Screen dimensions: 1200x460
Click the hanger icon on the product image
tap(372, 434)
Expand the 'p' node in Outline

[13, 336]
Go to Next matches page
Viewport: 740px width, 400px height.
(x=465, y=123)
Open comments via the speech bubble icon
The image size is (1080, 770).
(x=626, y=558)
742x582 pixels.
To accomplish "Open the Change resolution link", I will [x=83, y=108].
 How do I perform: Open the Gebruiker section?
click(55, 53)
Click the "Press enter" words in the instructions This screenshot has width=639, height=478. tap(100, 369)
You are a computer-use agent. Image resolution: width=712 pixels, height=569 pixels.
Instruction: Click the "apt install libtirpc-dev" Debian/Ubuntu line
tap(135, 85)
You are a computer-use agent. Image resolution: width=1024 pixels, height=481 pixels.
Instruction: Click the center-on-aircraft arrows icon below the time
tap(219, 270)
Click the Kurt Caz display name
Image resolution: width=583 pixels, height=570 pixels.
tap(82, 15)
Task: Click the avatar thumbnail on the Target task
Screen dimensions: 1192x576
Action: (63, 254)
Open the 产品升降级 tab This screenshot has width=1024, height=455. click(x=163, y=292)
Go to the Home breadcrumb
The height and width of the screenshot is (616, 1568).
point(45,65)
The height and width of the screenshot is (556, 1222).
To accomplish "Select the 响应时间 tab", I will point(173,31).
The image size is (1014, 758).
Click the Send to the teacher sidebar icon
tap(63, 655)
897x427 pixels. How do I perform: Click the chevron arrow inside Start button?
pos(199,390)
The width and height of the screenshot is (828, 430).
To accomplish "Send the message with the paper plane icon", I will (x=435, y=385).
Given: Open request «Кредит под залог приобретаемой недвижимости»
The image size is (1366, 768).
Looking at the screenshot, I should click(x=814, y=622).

^^^^^^^^

Reproduce the material above in full, word for word.

Screen dimensions: 1200x460
Click the hanger icon on the product image
tap(372, 434)
Expand the 'p' node in Outline

[13, 336]
Go to Next matches page
Viewport: 740px width, 400px height.
(x=465, y=123)
Open comments via the speech bubble icon
The image size is (1080, 770).
(x=626, y=558)
742x582 pixels.
To accomplish "Open the Change resolution link", I will [x=83, y=108].
 How do I perform: Open the Gebruiker section?
click(55, 53)
Click the "Press enter" words in the instructions This screenshot has width=639, height=478. tap(100, 369)
You are a computer-use agent. Image resolution: width=712 pixels, height=569 pixels.
Instruction: Click the "apt install libtirpc-dev" Debian/Ubuntu line
tap(135, 85)
You are a computer-use agent. Image resolution: width=1024 pixels, height=481 pixels.
Instruction: Click the center-on-aircraft arrows icon below the time
tap(219, 270)
Click the Kurt Caz display name
Image resolution: width=583 pixels, height=570 pixels.
tap(82, 15)
Task: Click the avatar thumbnail on the Target task
Screen dimensions: 1192x576
Action: (63, 254)
Open the 产品升降级 tab This screenshot has width=1024, height=455. click(x=163, y=292)
Go to the Home breadcrumb
The height and width of the screenshot is (616, 1568).
point(45,65)
The height and width of the screenshot is (556, 1222).
To accomplish "Select the 响应时间 tab", I will point(173,31).
The image size is (1014, 758).
Click the Send to the teacher sidebar icon
tap(63, 655)
897x427 pixels. How do I perform: Click the chevron arrow inside Start button?
pos(199,390)
The width and height of the screenshot is (828, 430).
To accomplish "Send the message with the paper plane icon", I will (x=435, y=385).
Given: Open request «Кредит под залог приобретаемой недвижимости»
The image size is (1366, 768).
Looking at the screenshot, I should click(x=814, y=622).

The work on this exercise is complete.